> _Exercise directions_
Copy the material below word for word, starting at the line that contains "Screen dimensions: 506x900" and ending after the line that contains "Action: [119, 202]".

> _Dataset extract_
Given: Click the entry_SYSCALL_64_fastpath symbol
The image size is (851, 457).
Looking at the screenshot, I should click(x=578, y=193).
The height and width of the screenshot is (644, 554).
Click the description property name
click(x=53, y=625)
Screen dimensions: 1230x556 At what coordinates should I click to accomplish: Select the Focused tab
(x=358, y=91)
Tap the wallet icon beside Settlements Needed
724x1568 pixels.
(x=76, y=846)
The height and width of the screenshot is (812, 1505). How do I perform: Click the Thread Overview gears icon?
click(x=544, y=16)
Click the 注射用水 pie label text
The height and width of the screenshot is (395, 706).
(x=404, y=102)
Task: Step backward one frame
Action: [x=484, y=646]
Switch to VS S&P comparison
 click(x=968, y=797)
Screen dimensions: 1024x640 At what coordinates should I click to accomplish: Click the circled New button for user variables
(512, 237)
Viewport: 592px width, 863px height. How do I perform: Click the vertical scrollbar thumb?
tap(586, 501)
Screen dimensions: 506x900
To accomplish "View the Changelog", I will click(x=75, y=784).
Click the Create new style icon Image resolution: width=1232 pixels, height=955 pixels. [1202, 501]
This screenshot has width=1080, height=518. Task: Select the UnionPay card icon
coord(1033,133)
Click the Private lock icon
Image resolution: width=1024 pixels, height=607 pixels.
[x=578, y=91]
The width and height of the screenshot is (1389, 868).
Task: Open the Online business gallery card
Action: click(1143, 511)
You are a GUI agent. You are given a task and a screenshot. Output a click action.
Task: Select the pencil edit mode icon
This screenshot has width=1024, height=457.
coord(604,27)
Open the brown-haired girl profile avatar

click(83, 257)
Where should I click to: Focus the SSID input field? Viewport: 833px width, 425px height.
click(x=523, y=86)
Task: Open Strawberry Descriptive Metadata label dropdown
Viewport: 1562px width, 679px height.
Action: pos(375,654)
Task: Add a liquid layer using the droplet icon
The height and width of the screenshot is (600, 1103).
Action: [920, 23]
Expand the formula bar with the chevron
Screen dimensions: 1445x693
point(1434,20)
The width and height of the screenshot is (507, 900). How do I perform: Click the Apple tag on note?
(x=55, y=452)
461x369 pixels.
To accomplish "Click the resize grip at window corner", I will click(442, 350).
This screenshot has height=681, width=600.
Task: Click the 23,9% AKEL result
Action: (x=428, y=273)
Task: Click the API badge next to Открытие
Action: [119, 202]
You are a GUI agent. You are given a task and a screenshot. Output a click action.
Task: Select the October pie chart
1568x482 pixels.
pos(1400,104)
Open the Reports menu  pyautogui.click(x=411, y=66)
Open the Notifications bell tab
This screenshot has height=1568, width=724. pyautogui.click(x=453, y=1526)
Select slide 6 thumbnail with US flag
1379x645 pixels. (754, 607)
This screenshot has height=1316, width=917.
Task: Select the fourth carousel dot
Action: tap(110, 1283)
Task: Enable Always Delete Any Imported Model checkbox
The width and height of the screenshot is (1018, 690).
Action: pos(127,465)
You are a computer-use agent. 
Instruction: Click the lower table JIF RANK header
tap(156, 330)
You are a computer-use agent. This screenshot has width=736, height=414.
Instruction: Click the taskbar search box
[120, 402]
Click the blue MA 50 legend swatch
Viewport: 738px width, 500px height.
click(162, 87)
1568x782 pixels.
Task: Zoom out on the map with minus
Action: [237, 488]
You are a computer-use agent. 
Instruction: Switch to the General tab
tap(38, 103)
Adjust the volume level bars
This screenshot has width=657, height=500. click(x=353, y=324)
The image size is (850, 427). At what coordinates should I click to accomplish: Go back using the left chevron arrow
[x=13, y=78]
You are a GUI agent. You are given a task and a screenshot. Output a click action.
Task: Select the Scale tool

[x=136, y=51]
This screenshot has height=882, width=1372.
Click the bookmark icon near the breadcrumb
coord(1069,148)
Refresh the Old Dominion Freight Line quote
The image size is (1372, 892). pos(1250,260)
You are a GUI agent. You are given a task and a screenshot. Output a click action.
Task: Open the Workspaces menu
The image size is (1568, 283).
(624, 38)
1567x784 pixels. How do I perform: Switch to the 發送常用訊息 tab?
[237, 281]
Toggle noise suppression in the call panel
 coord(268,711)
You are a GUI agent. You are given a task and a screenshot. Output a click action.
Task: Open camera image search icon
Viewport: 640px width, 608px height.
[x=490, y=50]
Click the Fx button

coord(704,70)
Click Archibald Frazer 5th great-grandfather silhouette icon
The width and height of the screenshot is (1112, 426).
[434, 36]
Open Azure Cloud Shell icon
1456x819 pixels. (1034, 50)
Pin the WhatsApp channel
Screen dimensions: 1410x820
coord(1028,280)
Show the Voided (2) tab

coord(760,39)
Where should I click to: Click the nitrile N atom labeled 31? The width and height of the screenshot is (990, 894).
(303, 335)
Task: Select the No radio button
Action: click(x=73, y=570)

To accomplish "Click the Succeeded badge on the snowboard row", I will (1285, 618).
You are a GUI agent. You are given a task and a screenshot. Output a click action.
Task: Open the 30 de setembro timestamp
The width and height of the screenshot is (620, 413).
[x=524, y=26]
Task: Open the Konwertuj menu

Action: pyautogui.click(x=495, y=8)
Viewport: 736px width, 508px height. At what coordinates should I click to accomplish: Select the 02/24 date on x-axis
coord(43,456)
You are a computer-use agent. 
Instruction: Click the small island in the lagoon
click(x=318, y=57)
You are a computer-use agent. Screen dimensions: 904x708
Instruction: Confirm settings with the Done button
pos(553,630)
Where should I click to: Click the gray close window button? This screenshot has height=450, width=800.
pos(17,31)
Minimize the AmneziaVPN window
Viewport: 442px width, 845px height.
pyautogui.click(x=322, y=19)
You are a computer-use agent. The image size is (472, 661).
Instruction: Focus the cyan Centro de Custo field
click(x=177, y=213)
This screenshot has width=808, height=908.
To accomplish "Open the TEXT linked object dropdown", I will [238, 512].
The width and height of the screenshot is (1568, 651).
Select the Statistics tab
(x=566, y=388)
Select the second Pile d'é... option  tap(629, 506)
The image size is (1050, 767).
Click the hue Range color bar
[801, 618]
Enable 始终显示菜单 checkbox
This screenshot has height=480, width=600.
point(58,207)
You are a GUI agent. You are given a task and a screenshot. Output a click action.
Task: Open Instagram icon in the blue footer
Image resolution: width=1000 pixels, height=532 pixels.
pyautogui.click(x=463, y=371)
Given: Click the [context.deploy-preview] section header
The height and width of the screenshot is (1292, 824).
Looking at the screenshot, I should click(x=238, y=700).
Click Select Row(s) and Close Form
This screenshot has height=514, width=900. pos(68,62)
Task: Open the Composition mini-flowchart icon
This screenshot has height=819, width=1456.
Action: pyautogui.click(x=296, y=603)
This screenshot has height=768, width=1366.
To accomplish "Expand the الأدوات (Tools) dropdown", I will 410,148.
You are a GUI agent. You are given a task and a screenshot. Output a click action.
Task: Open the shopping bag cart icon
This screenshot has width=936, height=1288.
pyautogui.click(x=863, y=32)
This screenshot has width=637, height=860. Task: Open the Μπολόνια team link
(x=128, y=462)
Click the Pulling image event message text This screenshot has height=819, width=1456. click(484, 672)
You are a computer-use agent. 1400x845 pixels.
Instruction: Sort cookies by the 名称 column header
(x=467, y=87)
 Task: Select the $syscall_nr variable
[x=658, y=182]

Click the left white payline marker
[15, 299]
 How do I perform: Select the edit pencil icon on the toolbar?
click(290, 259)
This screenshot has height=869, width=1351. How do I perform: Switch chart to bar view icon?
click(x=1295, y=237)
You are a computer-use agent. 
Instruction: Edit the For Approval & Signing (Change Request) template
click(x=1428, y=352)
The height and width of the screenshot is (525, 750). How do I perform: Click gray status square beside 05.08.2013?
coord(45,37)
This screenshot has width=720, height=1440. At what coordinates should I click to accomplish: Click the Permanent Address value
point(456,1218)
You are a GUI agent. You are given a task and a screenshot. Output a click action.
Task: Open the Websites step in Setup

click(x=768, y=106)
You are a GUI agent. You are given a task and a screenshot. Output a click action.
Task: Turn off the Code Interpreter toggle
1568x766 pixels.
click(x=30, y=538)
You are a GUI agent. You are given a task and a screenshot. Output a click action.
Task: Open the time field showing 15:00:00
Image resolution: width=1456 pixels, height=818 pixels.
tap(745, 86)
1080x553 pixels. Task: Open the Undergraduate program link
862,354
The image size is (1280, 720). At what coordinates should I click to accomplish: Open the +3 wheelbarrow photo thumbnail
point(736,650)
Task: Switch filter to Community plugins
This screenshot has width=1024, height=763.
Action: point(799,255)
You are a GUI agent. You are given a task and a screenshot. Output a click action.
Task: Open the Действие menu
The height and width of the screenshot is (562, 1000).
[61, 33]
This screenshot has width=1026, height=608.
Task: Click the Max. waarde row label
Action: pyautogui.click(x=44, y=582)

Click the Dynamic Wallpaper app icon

> _Written answer_
Screen dimensions: 506x900
To accomplish "View the Changelog", I will click(x=75, y=784).
Click the Create new style icon Image resolution: width=1232 pixels, height=955 pixels. [1202, 501]
This screenshot has width=1080, height=518. Task: Select the UnionPay card icon
coord(1033,133)
Click the Private lock icon
Image resolution: width=1024 pixels, height=607 pixels.
[x=578, y=91]
The width and height of the screenshot is (1389, 868).
Task: Open the Online business gallery card
Action: click(1143, 511)
You are a GUI agent. You are given a task and a screenshot. Output a click action.
Task: Select the pencil edit mode icon
This screenshot has width=1024, height=457.
coord(604,27)
Open the brown-haired girl profile avatar

click(83, 257)
Where should I click to: Focus the SSID input field? Viewport: 833px width, 425px height.
click(x=523, y=86)
Task: Open Strawberry Descriptive Metadata label dropdown
Viewport: 1562px width, 679px height.
Action: pos(375,654)
Task: Add a liquid layer using the droplet icon
The height and width of the screenshot is (600, 1103).
Action: [920, 23]
Expand the formula bar with the chevron
Screen dimensions: 1445x693
point(1434,20)
The width and height of the screenshot is (507, 900). How do I perform: Click the Apple tag on note?
(x=55, y=452)
461x369 pixels.
To accomplish "Click the resize grip at window corner", I will click(442, 350).
This screenshot has height=681, width=600.
Task: Click the 23,9% AKEL result
Action: (x=428, y=273)
Task: Click the API badge next to Открытие
Action: [119, 202]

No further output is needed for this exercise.